Ferras had become a father for the first time six months earlier. Bosch knew this. The experience had made him a professional dad and every Monday he came into the squad with a new batch of photos. To Bosch, the kid looked the same week to week, but not to Ferras. He was in love with being a father, with having a son.
“Ignacio, you’ve got to separate your own feelings about it from the facts and the evidence, okay? You know this. Calm down.”
“I know, I know. It’s just that, how could he forget, you know?”
“Yeah, I know, and we’re going to keep that in mind. So tell me what you found out over there. Who’d you talk to?”
“The office manager.”
“And what did he say?”
“It’s a lady. She said that he came in through the back door shortly after ten. All the sales agents park in the back and use the back door—that’s why nobody saw the kid. The father came in talking on the cell phone. Then he got off and asked if he’d gotten a fax but there was no fax. So he made another call and she heard him ask where the fax was. Then he waited for the fax.”
“How long did he wait?”
“She said not long but the fax was an offer to buy. So he called the client and that started a whole back-and-forth with calls and faxes and he completely forgot about the kid. It was at least two hours, Harry. Two hours!”
Bosch could almost share his partner’s anger, but he had been on the mission a couple decades longer than Ferras and knew how to hold it in when he had to and when to let it go.
“Harry, something else, too.”
“What?”
“The baby had something wrong with him.”
“The manager saw the kid?”
“No, I mean, always. Since birth. She said it was a big tragedy. The kid was handicapped. Blind, deaf, a bunch of things wrong. Fifteen months old and he couldn’t walk or talk and never could even crawl. He just cried a lot.”
Bosch nodded as he tried to plug this information into everything else he knew and had accumulated. Just then another car came speeding into the parking lot. It pulled into the ambulance shoot in front of the ER doors. A woman leaped out and ran into the ER, leaving the car running and the door open.
“That’s probably the mother,” Bosch said. “We better get in there.”

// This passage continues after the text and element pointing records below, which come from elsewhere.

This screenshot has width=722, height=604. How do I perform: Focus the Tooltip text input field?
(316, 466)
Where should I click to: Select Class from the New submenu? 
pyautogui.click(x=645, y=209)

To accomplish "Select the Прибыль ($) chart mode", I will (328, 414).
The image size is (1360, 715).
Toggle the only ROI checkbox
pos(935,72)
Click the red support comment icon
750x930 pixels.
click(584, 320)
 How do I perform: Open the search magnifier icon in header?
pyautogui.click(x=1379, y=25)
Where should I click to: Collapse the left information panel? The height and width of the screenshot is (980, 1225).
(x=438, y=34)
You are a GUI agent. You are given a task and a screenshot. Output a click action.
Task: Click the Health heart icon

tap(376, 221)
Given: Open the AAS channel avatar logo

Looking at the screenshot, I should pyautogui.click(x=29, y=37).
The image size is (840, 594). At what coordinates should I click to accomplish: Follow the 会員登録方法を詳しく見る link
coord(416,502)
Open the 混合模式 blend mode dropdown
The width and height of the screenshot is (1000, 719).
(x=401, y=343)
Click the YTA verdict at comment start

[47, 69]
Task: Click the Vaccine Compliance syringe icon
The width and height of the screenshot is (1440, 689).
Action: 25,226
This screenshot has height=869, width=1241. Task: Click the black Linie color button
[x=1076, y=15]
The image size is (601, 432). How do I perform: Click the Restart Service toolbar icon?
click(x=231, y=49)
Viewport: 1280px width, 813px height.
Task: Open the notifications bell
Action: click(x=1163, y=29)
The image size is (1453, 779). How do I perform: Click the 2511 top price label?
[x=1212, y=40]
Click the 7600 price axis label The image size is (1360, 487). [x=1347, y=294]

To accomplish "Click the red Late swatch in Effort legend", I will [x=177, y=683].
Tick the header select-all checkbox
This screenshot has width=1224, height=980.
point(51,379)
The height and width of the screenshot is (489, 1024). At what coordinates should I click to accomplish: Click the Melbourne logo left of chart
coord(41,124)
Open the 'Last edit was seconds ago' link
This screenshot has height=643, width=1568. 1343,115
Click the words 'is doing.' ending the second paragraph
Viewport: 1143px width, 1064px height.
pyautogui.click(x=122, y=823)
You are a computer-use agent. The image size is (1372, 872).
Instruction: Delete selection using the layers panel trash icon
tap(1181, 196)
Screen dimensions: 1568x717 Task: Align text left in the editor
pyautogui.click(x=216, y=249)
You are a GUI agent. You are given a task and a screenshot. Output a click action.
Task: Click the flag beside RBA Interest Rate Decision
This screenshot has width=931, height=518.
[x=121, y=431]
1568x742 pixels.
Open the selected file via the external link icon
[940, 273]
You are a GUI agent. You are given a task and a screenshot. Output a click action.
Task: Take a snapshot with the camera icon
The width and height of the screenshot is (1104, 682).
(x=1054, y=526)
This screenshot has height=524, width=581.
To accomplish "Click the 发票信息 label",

Bosch started trotting toward the ER doors and Ferras followed. They went through the ER waiting room and down a hallway where the father had been placed in a private room to wait.
As Bosch got close he did not hear any screaming or crying or fists on flesh—things that wouldn’t have surprised him. The door was open and when he turned in he saw the parents of the dead boy embracing each other, but not a tear lined any of their cheeks. Bosch’s initial, split-second reaction was that he was seeing relief in their young faces.
They separated when they saw Bosch enter, followed by Ferras.
“Mr. and Mrs. Helton?” he asked.
They nodded in unison. But the man corrected Bosch.
“I’m Stephen Helton and this is my wife, Arlene Haddon.”
“I’m Detective Bosch with the Los Angeles Police Department and this is my partner, Detective Ferras. We are very sorry for the loss of your son. It is our job now to investigate William’s death and to learn exactly what happened to him.”
Helton nodded as his wife stepped close to him and put her face into his chest. Something silent was transmitted.